Yazının başlığını tercüme edersem, “Tuzcu’suna kavuştu” olur. Eskiden kocanıza ismiyle hitap etmezdiniz… Eşinden bahseden kibar hanımlar “Bey”, eski kadınlar “Gişi”, “Herif” diyenleri de duydum. Münevver Hanım Teyze eşine soyismiyle hitap ederdi ve “Duzcu” derdi. Şimdi Duzcusuna yeniden kavuştu… Gökyüzü tanıklık etmiştir buna…

Yazacak çok şey var... Bir de kışın pazar günleri burma kadayıf yaparlardı. Nasıl nefis olurdu... Ağır kömür ateşinde pişirirlerdi, evde...

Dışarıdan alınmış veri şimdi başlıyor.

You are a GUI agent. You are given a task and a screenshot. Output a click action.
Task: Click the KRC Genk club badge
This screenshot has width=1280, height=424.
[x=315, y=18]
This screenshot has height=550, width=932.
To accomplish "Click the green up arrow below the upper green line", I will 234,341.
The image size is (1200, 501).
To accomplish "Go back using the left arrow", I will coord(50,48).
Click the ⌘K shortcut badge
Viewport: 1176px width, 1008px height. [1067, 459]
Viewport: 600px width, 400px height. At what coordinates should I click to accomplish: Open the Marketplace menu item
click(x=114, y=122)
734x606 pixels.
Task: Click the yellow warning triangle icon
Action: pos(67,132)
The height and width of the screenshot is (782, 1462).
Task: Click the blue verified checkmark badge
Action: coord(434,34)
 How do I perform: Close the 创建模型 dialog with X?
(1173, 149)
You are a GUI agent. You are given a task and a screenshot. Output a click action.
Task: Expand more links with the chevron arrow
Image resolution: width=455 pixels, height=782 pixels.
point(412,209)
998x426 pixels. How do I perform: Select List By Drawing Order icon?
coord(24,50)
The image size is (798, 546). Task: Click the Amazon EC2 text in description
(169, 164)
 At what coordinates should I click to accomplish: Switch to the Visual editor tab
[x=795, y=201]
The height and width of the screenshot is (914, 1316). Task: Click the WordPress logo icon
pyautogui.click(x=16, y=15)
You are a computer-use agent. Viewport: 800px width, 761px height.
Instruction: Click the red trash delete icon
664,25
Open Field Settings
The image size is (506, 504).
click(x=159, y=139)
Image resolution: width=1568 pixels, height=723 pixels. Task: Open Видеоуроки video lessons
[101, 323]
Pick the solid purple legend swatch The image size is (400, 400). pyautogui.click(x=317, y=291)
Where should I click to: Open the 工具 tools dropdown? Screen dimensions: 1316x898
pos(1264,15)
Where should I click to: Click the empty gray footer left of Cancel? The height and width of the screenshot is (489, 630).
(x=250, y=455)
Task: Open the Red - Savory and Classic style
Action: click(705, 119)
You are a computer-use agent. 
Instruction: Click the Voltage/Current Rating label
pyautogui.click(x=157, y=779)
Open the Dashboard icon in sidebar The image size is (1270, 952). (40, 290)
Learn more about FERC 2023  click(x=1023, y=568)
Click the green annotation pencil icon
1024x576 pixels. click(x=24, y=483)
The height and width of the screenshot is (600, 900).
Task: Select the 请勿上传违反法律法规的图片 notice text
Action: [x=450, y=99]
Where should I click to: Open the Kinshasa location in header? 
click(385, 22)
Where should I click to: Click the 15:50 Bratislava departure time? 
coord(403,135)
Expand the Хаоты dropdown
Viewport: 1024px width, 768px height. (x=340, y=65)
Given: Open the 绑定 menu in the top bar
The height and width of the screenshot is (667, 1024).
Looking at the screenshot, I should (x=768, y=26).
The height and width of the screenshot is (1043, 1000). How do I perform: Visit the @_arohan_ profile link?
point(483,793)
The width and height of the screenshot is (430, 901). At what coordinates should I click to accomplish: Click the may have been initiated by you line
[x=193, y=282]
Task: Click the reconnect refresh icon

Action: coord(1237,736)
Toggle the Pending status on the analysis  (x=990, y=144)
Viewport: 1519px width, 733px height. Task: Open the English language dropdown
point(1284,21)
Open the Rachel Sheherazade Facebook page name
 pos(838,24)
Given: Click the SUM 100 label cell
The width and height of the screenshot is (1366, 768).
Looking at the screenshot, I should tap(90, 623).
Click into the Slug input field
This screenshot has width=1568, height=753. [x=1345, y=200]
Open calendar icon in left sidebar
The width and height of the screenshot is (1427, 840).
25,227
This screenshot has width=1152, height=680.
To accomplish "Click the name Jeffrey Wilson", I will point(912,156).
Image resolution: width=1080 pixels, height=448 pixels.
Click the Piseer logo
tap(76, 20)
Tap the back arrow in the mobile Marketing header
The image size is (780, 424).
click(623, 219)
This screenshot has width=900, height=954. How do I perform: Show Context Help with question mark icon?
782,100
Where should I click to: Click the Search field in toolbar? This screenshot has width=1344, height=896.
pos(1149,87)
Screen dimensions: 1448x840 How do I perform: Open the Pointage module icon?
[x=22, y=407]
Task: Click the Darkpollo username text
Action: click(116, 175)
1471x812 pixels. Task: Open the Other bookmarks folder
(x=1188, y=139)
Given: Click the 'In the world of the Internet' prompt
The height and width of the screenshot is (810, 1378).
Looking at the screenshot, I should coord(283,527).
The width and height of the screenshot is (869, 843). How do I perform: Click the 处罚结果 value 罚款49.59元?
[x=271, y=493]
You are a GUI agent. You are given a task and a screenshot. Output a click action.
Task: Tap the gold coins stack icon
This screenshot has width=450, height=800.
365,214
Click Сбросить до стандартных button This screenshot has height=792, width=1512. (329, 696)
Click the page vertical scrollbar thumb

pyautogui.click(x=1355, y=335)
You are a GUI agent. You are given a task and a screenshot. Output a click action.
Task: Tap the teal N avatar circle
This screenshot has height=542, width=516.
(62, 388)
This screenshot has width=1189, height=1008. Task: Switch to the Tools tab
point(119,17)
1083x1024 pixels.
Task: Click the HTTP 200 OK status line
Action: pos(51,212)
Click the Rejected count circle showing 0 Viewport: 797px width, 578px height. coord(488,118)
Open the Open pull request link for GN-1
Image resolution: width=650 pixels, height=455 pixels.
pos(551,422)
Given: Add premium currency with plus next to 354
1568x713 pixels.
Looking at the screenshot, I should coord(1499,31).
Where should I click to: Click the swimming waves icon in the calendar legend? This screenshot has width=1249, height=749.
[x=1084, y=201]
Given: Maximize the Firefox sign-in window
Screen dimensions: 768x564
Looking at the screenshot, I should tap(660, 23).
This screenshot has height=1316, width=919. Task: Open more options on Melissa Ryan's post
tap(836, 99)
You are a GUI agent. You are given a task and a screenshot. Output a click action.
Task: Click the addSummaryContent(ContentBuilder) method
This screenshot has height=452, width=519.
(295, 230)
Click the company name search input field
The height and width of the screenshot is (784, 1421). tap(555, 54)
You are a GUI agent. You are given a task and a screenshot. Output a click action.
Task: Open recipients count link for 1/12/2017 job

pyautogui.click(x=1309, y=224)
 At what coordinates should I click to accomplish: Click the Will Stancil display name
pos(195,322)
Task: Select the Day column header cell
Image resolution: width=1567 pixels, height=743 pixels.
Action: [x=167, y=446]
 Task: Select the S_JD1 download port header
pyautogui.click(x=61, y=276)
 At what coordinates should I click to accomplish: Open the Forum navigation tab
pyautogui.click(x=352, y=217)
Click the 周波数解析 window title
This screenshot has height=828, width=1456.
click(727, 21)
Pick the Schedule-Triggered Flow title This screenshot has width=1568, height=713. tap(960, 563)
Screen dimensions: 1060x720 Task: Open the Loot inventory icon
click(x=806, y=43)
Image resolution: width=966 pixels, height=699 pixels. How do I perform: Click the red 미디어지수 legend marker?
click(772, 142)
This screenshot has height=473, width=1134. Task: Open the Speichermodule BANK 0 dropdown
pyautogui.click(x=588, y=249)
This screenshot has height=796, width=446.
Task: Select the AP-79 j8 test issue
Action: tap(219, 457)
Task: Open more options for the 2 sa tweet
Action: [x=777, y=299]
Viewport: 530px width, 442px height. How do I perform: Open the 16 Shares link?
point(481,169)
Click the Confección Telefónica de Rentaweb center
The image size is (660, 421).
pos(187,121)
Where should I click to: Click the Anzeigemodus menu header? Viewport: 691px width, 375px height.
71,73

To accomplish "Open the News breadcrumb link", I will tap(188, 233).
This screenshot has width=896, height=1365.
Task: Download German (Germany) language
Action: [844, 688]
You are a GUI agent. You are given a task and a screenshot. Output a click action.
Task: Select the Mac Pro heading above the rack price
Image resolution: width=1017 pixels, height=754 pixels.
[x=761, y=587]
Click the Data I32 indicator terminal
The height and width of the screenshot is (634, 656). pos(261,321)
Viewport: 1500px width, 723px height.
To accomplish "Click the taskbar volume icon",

Münevver Hanım Teyze güle güle gidin... Güzel bir iz bıraktınız dünyada...

 

Yazıya yüze yakın yorum yapıldı... Ben sadece Muhtar Küçükkömürcü’nün yorumunu aldım... Muhtar Küçükkömürcü’nün babası, Halin caddedeki köşesinde bakkaldı...

 

Muhtar Kucukkomurcu: Başınız Sağolsun. Münevver teyzeye de Rahmet diliyorum.
Celal Tuzcu ve Osman Tuzcu; çocukluk yıllarımda tanıdığım entelektüel insanlardı. Doğrusu ben onların gerçekten kardeş olduklarını sanıyordum. Bizim dükkanın en iyi müşterileri idi. Ben onlar alışverişe geldiklerinde çocuk halimle pozitif bir elektrik alırdım. Diğer müşterilere hiç benzemez, son derece saygılı ve sevecen alışveriş yaparlardı. Ve ben Münevver teyzenin Güzelce sokaktaki evlerine servis yapardım. Çok güzel bir ev idi orası. Çok ilginçtir ki ben bu işi yapmaktan mutlu olurdum.. Mekanı Cennet olsun.